*** Records provided ***

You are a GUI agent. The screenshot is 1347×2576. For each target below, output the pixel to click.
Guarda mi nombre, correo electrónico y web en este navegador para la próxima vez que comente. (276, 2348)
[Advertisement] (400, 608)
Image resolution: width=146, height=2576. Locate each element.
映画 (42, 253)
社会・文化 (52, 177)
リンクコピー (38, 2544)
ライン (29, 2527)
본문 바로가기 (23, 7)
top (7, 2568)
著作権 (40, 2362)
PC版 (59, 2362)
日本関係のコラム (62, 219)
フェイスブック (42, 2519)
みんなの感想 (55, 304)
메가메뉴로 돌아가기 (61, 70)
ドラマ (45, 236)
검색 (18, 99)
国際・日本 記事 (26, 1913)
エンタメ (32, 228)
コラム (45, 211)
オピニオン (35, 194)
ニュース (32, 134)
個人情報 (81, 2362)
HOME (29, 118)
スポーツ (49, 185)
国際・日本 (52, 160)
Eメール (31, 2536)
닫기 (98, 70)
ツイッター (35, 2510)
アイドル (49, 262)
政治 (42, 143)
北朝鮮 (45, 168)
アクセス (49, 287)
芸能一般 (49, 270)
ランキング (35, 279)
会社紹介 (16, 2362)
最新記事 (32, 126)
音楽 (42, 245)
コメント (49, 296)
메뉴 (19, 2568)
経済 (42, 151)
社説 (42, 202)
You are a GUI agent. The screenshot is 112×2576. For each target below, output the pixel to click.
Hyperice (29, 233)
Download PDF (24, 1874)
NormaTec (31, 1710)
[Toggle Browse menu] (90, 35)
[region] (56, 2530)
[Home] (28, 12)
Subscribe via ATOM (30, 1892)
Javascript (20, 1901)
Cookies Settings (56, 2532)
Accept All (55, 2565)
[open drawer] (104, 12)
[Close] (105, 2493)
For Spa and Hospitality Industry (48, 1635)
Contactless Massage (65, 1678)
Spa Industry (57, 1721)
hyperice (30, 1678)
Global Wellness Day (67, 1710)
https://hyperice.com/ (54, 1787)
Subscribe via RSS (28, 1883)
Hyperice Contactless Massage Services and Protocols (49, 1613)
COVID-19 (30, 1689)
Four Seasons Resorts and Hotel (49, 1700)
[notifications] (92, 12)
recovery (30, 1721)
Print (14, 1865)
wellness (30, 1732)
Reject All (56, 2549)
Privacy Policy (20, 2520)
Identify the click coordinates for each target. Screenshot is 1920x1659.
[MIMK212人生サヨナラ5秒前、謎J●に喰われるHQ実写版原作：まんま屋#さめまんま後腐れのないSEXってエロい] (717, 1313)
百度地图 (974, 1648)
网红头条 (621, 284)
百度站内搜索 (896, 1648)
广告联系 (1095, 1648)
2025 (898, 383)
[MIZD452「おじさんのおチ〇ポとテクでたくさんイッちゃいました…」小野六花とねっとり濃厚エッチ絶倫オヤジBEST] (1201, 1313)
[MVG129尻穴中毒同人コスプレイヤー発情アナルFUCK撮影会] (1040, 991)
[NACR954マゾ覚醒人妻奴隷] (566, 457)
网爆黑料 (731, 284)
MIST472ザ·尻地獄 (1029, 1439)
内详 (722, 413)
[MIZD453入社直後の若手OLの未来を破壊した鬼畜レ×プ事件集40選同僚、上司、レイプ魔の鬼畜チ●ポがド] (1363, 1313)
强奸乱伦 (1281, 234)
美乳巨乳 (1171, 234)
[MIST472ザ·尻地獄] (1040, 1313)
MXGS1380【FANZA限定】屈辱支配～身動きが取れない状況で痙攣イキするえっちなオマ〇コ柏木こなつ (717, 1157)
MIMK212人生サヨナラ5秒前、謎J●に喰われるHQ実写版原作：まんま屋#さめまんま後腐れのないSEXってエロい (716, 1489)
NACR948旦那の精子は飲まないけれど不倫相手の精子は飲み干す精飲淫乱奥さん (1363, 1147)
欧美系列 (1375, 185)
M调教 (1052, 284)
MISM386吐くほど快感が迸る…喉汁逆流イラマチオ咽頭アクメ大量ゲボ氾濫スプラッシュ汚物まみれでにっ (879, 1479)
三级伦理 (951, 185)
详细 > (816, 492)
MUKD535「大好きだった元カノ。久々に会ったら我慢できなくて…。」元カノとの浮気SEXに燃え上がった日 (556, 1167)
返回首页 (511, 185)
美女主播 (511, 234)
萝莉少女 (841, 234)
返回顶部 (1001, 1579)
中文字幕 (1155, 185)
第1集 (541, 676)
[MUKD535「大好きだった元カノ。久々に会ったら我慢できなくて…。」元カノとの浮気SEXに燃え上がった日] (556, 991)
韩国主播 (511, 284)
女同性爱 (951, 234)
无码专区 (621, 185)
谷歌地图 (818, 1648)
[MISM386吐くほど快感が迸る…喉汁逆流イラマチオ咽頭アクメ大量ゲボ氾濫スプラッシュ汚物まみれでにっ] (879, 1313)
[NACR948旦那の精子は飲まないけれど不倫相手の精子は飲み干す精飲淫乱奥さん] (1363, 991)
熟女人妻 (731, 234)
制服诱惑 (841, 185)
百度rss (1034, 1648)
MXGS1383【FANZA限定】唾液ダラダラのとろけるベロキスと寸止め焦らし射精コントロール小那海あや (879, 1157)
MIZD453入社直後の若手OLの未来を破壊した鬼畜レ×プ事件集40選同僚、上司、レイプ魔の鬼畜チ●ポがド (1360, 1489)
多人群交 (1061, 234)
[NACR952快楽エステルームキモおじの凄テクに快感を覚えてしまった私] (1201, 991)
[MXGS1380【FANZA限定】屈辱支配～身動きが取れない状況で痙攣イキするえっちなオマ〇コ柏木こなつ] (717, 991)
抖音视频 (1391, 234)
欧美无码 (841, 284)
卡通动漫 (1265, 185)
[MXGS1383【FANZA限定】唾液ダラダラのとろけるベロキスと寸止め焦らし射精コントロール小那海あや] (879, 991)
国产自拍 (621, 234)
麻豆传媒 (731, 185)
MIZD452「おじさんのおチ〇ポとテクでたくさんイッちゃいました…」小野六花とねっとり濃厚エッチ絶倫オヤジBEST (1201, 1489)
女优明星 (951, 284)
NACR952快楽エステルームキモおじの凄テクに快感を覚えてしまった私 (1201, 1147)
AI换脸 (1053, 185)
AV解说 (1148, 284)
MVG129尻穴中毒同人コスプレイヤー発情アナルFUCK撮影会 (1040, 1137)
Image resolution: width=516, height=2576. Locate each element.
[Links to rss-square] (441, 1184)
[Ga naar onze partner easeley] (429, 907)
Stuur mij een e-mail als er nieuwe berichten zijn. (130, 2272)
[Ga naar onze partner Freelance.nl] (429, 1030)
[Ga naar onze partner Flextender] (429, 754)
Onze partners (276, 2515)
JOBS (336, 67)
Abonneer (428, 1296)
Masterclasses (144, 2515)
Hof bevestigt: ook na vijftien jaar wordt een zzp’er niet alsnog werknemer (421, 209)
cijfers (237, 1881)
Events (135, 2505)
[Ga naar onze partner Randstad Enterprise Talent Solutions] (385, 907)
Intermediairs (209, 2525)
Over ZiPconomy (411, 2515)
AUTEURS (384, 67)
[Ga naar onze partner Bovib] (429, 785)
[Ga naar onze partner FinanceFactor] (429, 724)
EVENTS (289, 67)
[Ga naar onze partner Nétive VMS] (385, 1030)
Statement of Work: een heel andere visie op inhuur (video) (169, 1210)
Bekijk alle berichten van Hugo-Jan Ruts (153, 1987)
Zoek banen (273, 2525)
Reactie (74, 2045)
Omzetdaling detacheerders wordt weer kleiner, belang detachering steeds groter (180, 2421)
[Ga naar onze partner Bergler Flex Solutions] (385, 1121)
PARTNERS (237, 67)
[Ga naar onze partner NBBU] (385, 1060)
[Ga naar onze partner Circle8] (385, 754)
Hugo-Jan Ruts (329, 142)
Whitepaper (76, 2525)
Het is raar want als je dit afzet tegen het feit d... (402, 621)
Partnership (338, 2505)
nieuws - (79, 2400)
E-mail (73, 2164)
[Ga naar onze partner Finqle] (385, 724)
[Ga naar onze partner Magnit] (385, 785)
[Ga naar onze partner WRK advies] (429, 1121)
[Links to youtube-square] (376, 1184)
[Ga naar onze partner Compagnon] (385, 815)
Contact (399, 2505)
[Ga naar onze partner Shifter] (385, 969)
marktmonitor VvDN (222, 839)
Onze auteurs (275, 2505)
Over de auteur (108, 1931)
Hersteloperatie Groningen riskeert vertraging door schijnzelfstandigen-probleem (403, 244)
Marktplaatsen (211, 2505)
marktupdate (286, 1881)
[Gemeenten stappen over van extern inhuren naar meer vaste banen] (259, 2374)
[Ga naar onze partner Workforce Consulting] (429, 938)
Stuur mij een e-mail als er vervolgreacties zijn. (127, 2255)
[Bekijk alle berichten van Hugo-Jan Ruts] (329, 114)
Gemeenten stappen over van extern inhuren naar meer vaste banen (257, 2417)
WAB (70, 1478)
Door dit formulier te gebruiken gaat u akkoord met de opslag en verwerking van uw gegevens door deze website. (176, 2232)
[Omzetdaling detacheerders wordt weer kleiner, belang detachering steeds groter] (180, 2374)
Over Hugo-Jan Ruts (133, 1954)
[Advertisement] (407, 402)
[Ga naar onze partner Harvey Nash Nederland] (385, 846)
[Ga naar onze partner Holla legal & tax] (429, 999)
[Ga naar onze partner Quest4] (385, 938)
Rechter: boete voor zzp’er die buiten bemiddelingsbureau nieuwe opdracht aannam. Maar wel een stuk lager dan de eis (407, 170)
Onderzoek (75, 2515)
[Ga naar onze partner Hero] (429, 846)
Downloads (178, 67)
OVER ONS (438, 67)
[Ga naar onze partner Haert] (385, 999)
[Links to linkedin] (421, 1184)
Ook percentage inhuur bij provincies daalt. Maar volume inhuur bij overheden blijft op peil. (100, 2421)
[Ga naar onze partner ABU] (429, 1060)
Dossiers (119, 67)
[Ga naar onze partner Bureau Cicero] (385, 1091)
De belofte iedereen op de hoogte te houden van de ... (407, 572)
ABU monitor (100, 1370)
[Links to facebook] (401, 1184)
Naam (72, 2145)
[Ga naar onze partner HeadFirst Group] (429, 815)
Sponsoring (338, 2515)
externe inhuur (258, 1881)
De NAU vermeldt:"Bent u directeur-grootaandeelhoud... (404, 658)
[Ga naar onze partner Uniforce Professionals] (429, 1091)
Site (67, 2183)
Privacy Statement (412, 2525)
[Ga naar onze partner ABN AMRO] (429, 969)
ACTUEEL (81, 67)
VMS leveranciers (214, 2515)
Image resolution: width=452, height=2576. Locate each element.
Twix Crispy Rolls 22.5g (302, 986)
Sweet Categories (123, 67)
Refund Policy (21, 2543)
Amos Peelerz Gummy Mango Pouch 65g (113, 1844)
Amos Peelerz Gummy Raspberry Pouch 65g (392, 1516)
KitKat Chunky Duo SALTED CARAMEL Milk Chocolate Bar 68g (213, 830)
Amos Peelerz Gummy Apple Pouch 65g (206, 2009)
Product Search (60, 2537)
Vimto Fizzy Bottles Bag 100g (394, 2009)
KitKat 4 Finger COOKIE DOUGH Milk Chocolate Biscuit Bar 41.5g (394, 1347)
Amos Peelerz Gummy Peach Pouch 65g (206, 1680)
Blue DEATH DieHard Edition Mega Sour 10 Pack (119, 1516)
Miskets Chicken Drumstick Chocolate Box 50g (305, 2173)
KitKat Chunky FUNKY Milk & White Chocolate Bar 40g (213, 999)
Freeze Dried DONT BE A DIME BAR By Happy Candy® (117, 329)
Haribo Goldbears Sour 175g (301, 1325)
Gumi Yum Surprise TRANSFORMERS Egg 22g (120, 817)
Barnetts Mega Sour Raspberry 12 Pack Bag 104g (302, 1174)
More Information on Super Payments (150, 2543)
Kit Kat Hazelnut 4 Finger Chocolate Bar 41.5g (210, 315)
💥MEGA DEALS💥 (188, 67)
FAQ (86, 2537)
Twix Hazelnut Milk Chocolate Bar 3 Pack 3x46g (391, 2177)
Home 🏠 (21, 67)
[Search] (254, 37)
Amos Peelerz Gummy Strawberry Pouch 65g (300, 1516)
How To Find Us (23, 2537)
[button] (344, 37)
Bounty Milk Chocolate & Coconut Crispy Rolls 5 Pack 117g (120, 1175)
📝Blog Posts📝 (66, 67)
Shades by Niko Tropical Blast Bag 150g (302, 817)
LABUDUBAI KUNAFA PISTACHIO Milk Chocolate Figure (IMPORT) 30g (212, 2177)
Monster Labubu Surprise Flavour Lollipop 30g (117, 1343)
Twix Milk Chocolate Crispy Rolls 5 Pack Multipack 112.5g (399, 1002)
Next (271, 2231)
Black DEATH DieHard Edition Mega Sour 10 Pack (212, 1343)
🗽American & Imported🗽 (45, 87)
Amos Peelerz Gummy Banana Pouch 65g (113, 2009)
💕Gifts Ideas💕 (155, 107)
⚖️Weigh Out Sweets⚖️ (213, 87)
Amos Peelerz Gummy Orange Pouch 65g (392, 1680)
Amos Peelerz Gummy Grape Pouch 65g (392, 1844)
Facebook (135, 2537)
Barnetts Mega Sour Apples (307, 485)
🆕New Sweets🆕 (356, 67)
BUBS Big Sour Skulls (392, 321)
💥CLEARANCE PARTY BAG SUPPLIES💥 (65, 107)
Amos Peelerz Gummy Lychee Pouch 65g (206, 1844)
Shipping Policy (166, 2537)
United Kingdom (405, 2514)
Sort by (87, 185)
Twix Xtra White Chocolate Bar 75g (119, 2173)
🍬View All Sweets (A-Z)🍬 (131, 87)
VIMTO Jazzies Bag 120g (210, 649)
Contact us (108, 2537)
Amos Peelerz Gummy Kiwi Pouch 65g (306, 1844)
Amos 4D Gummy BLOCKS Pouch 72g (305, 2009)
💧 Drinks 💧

*** End of Records provided ***

> **What is expected**: Of the lines above, extract only those from the line with "Dossiers (119, 67)" to the line with "externe inhuur (258, 1881)", both included, exactly as written.

> **Answer section**:
Dossiers (119, 67)
[Ga naar onze partner Bureau Cicero] (385, 1091)
De belofte iedereen op de hoogte te houden van de ... (407, 572)
ABU monitor (100, 1370)
[Links to facebook] (401, 1184)
Naam (72, 2145)
[Ga naar onze partner HeadFirst Group] (429, 815)
Sponsoring (338, 2515)
externe inhuur (258, 1881)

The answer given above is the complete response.